ABSTRACT: We present a model for category-agnostic 6D pose tracking. We tackle object pose tracking as a 3D keypoint detection and matching task that does not require ground-truth annotation of the keypoints. Using RGB-D data and the target object mask as inputs, we spatially segment the point cloud of the object into clusters. Each 3D point in the cluster is characterised by features encoding appearance and geometric information. We use these features to detect a keypoint for each cluster, and obtain a keypoint set of the object. With the detected keypoint sets from two frames, the inter-frame pose change is recovered through least-squares optimisation. The loss functions are designed to ensure that the detected keypoints are consistent in two frames and suitable for pose tracking.

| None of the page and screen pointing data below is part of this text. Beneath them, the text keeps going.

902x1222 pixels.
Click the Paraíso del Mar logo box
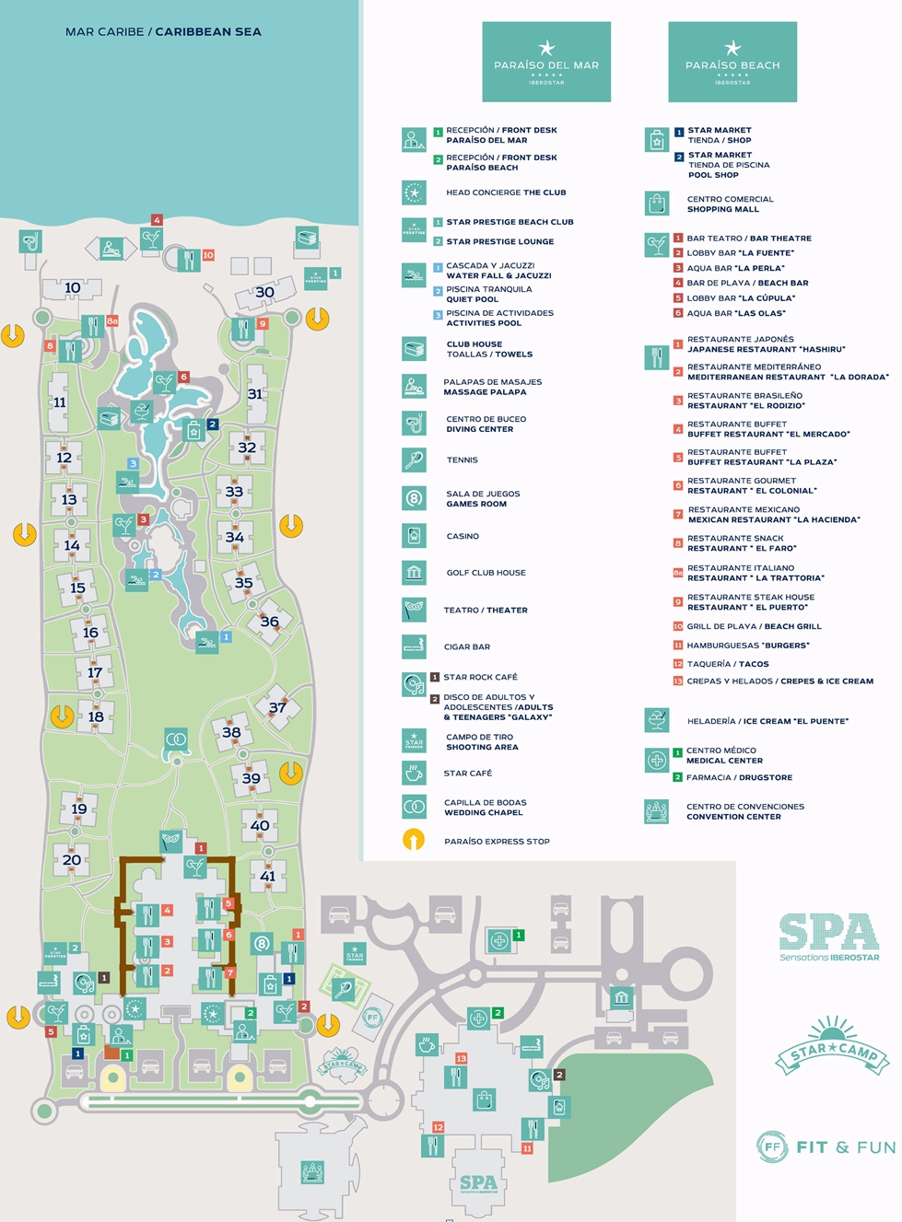[546, 62]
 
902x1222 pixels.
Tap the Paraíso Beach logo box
[732, 62]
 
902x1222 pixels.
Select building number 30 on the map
[264, 293]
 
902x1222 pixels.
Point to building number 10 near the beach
[72, 288]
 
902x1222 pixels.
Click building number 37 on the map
[277, 707]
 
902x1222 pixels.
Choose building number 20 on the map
[72, 860]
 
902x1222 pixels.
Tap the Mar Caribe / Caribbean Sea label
[163, 31]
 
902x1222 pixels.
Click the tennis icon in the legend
[414, 460]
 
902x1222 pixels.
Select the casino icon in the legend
[414, 535]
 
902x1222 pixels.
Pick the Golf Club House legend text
[486, 573]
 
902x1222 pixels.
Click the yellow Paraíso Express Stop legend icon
[414, 840]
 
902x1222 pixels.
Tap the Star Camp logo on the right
[832, 1048]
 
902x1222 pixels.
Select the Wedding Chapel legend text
[485, 808]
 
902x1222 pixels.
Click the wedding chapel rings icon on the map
[176, 739]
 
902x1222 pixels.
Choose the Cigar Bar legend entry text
[468, 646]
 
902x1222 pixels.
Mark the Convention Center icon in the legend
[656, 811]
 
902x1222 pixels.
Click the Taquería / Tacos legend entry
[727, 664]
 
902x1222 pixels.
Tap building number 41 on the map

The overall pipeline of 3D keypoint detection, consisting of three modules: a feature estimation module, a split module, and a 3D keypoint detection module. Given RGB and depth images, and a segmentation mask of the target object as inputs, the network detects a 3D keypoint set, $K^t = k_1^t, k_2^t,..., k_M^t$, as an output. We use ResNet to extract the appearance feature of the object using the RGB image and the segmentation mask. We also extract the geometric feature using the point cloud, after the outlier removal, as input to PointNet. The appearance and geometric features are fused by an encoder, following the architecture from DenseFusion. The split module uses the farthest point sampling algorithm to sample initial points, finds $N_c$ nearest points for each initial point in the 3D space, and groups the initial point and its neighbours into a cluster. The target object is separated into M clusters in total, and each cluster is used to detect a keypoint by utilising keypoint detection module.